* **EXERCISE TASKS**
(A) According to the article on rape reporting, what has reporting changed from and to?
(B) Copy the part of the article on rape reporting from "These developments reflect" to "of court proceedings.", changing "punishments" to "penalties".

* **PAGE EXCERPT**
▼▼▼

The moral burden of rape reporting2.5.2022
by Maria Hansen, Kari Stefansen and May-Len Skilbrei
Recent years have seen significant changes in the perception of what rape is and what victims should do in its aftermath. In Norway, an increasing number of rapes are being reported to the police, many of which are committed by acquaintances and taking place in contexts involving intoxication and where there are serious social risks involved in reporting.
These developments reflect a cultural shift in the Nordics and many other parts of the world. In a relatively short time, rape has gone from being treated as a personal issue to becoming a public matter. In public debate, reporting is emphasised as necessary for confronting the problem of rape and as the right thing for victims to do. This reflects the strong position of criminal justice approaches to rape in the region, also in social movements like feminism. For decades, Nordic feminists have turned to the State, demanding that the capacity of criminal law to protect the sexual autonomy of women be strengthened.
This demand has been heard. The definition of rape is expanded, and punishments are more severe. The rights of victims throughout the criminal justice process have also been strengthened, to ease the burden of court proceedings.
An overlooked side-effect of these developments is that reporting has changed from being an option for some victims to becoming a moral duty for all victims. The “credible” rape victim is now someone vocal and agentic, who seeks psychological help for the trauma and reports the experience to the police. In this cultural context, it is opting out and not reporting that must be explained.
Our article “Non-reporting of sexual violence as action: acts, selves, futures in the making”, sheds light on the interpretative work victims of rape must undertake to justify their choice to not report. The women knew they had been raped, or at least subjected to sexual assault. They also knew that victims are supposed to report rape to the police—for the sake of society and for their own healing. Still, they talked about their own choice to not report as the right thing to do.

▲▲▲

[Target position items]

▼▼▼

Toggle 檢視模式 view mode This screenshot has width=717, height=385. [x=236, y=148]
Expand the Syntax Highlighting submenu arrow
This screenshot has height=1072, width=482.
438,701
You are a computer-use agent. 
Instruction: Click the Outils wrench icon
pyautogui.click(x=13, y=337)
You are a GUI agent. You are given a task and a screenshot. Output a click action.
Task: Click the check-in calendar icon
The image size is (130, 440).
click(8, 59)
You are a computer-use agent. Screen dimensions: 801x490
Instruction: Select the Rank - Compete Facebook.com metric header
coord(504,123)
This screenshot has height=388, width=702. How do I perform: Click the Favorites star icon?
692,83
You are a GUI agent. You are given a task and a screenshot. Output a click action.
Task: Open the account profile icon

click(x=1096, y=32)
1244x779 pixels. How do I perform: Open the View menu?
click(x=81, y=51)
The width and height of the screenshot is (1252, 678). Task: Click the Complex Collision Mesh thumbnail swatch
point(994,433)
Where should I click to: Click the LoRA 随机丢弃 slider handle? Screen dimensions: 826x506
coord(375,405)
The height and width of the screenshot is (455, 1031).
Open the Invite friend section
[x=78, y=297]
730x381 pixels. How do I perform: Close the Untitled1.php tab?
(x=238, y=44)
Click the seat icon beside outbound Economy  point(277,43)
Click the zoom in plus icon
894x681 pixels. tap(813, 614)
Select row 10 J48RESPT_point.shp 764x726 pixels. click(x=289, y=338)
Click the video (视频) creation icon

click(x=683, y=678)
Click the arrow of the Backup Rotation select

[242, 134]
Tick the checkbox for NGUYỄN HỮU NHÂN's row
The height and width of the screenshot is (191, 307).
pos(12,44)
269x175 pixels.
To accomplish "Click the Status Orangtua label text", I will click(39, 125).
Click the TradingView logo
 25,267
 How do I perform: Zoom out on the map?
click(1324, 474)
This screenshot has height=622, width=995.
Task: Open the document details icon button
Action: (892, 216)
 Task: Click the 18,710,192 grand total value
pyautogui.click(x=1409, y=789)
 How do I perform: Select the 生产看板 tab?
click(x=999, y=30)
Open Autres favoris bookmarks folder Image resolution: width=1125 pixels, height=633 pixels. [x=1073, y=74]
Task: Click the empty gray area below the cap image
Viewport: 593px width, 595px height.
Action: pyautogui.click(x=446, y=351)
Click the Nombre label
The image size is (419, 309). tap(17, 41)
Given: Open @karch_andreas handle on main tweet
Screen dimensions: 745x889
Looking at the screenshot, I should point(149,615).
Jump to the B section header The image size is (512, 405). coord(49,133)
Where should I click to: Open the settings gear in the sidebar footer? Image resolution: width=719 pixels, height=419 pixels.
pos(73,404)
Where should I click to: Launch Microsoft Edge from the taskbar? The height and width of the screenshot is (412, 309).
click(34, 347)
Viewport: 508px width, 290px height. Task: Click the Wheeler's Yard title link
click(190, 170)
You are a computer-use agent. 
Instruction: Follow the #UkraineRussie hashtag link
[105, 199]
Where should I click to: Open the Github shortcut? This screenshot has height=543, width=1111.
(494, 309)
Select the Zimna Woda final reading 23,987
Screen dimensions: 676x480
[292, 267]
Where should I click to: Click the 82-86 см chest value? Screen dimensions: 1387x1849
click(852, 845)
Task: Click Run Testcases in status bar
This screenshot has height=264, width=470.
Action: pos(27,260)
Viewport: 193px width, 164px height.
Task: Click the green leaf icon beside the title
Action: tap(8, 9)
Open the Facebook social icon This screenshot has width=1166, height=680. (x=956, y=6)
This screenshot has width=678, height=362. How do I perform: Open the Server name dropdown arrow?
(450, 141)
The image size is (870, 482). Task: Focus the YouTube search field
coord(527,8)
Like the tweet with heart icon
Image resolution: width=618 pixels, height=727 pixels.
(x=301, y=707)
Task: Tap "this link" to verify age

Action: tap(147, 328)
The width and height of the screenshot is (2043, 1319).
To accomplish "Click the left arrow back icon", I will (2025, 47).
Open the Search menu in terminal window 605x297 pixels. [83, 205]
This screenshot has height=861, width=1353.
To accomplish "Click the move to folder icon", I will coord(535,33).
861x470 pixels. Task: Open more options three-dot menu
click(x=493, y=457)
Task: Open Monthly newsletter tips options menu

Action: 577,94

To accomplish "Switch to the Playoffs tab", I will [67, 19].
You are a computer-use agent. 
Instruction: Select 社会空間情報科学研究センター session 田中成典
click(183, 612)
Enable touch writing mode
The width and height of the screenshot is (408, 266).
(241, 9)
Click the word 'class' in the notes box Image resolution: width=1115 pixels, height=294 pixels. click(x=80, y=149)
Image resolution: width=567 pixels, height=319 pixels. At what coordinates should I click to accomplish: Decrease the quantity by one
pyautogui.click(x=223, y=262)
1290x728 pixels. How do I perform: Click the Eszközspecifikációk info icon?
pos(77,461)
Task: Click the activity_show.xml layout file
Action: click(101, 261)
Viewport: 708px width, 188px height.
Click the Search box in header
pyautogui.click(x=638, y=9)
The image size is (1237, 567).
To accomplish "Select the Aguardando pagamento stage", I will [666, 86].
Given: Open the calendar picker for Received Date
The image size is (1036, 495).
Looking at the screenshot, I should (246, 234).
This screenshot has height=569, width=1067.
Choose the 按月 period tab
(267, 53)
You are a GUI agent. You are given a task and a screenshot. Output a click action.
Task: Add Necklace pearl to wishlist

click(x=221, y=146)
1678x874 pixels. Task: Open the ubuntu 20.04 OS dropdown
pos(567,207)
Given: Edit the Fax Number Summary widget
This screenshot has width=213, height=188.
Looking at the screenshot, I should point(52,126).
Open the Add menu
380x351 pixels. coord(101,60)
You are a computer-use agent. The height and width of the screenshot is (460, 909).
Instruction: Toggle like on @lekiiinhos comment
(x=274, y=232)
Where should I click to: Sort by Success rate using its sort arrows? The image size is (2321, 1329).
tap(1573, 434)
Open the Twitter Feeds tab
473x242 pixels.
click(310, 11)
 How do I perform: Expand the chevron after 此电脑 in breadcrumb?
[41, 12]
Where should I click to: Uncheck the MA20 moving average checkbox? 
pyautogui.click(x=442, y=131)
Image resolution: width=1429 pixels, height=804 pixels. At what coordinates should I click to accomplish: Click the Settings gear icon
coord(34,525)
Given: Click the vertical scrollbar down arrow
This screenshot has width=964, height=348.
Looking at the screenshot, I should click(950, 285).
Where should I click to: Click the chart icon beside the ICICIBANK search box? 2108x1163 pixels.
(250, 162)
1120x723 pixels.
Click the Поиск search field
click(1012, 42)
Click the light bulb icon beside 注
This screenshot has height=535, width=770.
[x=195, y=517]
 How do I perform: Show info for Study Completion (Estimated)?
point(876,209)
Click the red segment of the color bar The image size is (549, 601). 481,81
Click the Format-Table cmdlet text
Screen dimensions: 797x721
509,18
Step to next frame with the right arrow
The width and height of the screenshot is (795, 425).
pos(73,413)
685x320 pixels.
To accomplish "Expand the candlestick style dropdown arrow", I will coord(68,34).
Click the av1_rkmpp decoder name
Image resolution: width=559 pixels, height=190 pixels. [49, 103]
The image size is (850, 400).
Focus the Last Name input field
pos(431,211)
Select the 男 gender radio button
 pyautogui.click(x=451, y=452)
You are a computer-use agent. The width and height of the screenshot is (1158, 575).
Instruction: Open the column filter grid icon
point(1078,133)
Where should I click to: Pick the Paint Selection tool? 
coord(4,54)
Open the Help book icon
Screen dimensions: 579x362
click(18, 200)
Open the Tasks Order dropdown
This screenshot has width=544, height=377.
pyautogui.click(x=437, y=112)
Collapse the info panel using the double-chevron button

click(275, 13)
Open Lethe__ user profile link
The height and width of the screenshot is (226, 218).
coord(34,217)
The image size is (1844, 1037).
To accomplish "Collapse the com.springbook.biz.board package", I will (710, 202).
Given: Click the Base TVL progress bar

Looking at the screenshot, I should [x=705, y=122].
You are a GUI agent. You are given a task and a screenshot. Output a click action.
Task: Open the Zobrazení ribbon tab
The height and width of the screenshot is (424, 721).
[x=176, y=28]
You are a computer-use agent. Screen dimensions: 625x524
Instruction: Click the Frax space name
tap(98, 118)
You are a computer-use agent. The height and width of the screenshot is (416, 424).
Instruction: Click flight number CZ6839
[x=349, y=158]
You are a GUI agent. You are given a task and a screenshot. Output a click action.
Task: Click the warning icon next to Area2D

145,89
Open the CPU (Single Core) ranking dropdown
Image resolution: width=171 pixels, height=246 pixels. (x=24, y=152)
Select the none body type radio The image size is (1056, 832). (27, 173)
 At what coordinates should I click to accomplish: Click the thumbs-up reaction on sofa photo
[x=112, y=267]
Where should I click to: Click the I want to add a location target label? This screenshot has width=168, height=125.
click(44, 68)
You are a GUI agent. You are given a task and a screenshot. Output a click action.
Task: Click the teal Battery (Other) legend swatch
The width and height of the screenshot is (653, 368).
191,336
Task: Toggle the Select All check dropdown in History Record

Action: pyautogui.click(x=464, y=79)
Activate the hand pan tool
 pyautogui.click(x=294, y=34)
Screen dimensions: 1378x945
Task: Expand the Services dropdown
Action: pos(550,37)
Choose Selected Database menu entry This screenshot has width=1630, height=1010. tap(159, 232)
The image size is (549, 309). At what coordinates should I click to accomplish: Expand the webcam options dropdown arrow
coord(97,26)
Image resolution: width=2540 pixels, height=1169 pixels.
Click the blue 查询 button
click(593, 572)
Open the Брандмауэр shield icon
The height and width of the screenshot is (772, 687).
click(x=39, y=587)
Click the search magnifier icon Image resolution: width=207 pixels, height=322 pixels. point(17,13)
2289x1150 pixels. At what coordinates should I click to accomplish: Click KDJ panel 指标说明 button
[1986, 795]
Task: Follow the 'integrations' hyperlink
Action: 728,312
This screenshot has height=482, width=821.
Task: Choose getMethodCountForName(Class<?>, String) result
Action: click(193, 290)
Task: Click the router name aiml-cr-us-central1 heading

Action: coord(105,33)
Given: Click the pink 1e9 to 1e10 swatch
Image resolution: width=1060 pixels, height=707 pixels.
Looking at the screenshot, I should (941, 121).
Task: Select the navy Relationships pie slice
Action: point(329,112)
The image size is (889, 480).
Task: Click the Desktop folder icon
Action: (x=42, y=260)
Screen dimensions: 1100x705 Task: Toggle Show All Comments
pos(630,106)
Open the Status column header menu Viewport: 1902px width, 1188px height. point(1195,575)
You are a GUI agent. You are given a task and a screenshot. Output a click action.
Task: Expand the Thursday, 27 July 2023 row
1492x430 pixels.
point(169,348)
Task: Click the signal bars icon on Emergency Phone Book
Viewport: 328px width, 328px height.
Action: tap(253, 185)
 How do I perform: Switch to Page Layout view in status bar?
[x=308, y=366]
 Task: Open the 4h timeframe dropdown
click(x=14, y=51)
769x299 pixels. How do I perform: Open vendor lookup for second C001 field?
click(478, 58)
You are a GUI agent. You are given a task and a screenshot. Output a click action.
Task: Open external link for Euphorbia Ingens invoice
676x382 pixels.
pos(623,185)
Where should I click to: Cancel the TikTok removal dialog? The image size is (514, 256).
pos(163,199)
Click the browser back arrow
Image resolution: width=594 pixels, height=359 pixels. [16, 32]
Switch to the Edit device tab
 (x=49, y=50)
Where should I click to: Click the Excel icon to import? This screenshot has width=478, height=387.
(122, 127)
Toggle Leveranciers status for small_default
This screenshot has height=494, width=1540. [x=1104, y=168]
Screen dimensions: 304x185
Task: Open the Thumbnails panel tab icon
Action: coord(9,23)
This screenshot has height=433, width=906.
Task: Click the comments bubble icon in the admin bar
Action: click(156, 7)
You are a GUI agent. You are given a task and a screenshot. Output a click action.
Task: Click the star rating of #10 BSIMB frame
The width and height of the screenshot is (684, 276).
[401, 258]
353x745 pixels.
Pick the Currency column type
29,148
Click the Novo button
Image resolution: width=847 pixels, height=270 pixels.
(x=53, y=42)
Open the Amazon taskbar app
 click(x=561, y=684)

▲▲▲

* **RESPONSES TO THE TASKS**
(A) It has changed from an option for some victims to a moral duty for all victims.

(B)
These developments reflect a cultural shift in the Nordics and many other parts of the world. In a relatively short time, rape has gone from being treated as a personal issue to becoming a public matter. In public debate, reporting is emphasised as necessary for confronting the problem of rape and as the right thing for victims to do. This reflects the strong position of criminal justice approaches to rape in the region, also in social movements like feminism. For decades, Nordic feminists have turned to the State, demanding that the capacity of criminal law to protect the sexual autonomy of women be strengthened.
This demand has been heard. The definition of rape is expanded, and penalties are more severe. The rights of victims throughout the criminal justice process have also been strengthened, to ease the burden of court proceedings.